- Task goal -
Tally the lines in the listing below that contain the string "coordinates", with case counting. Reply with only the number.

- Data to process -
#####

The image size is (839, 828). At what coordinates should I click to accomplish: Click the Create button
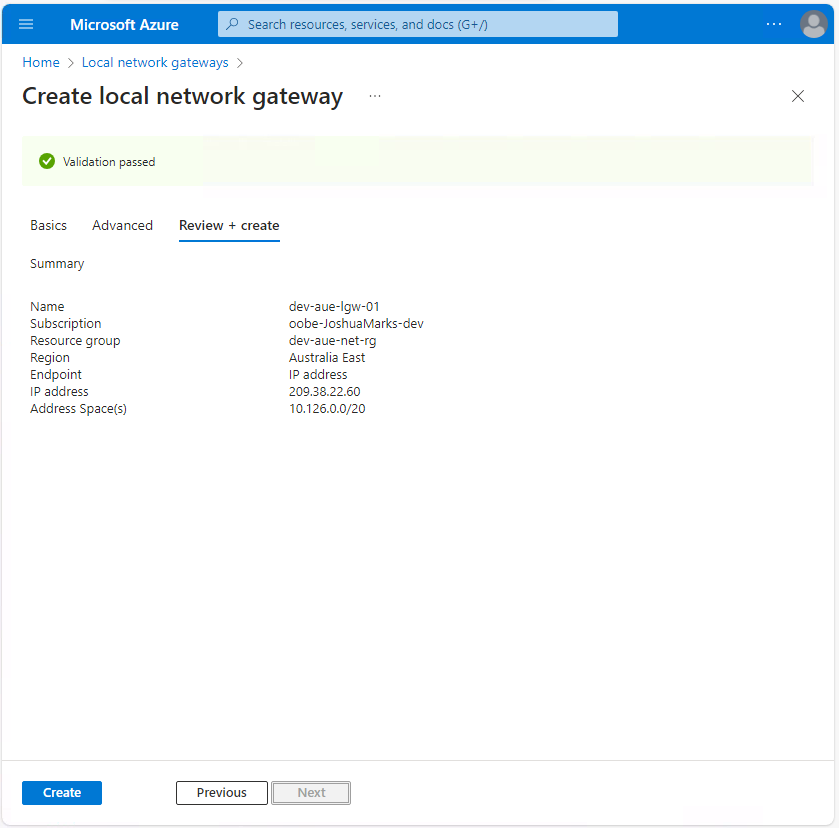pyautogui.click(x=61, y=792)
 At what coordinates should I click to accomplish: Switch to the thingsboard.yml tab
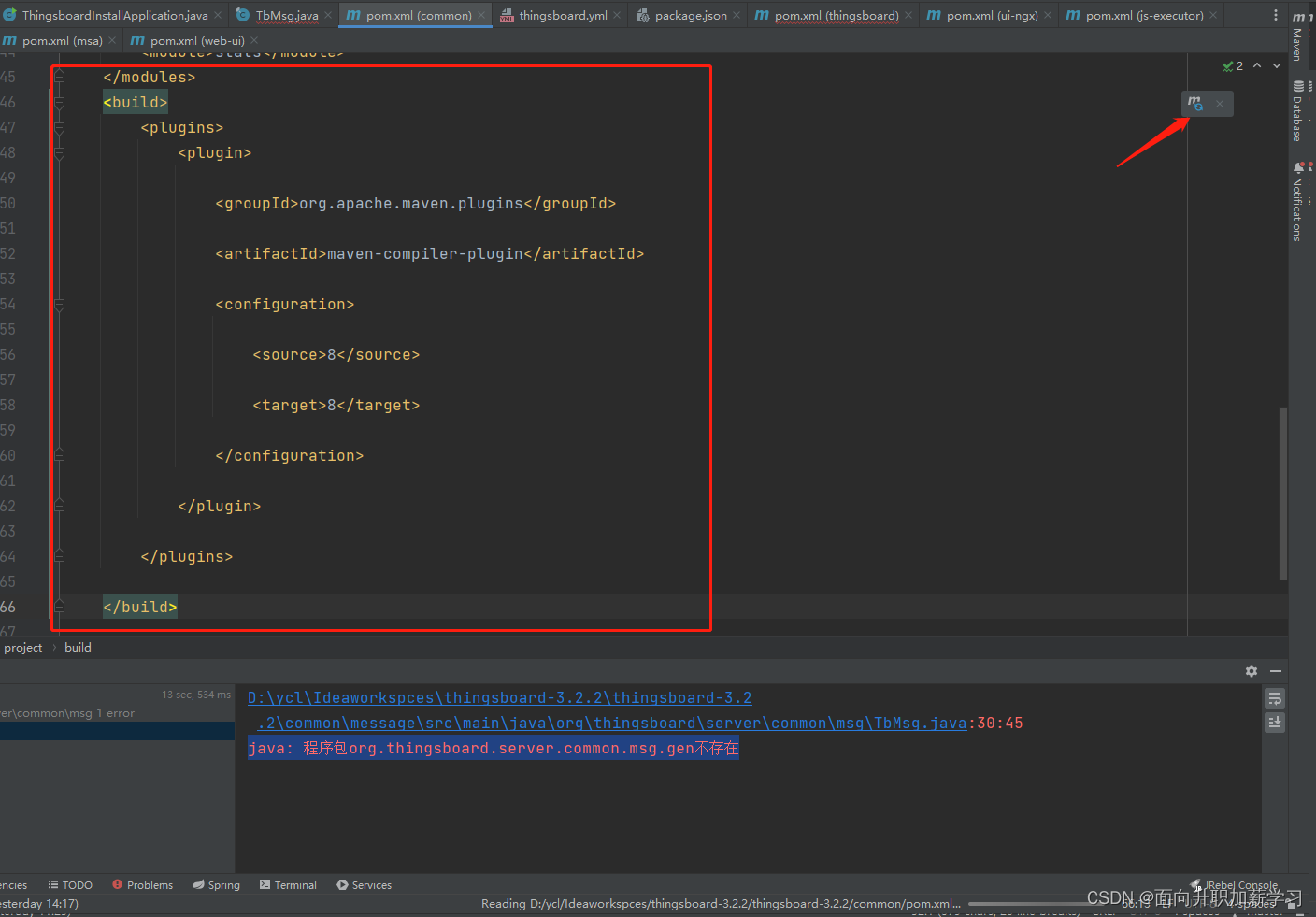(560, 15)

#####

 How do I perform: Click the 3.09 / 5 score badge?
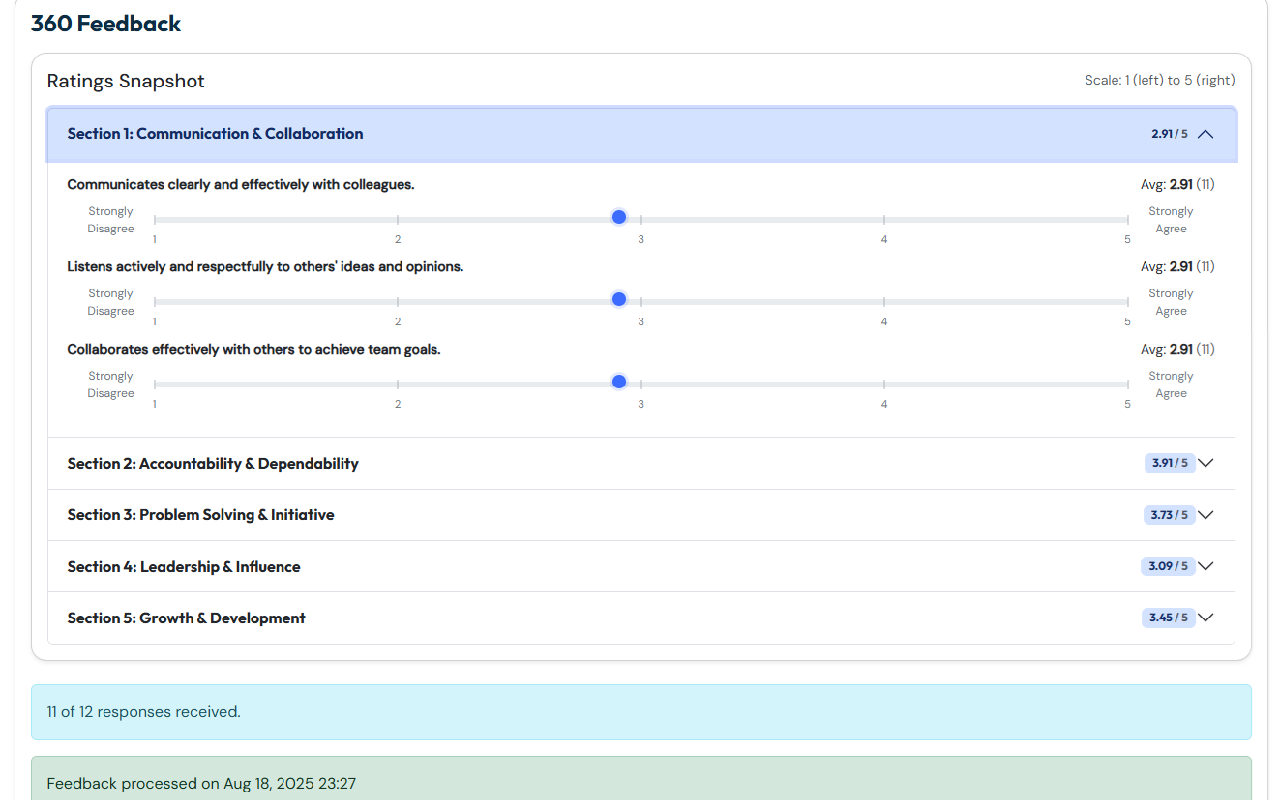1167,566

#####

- Result of this task -
2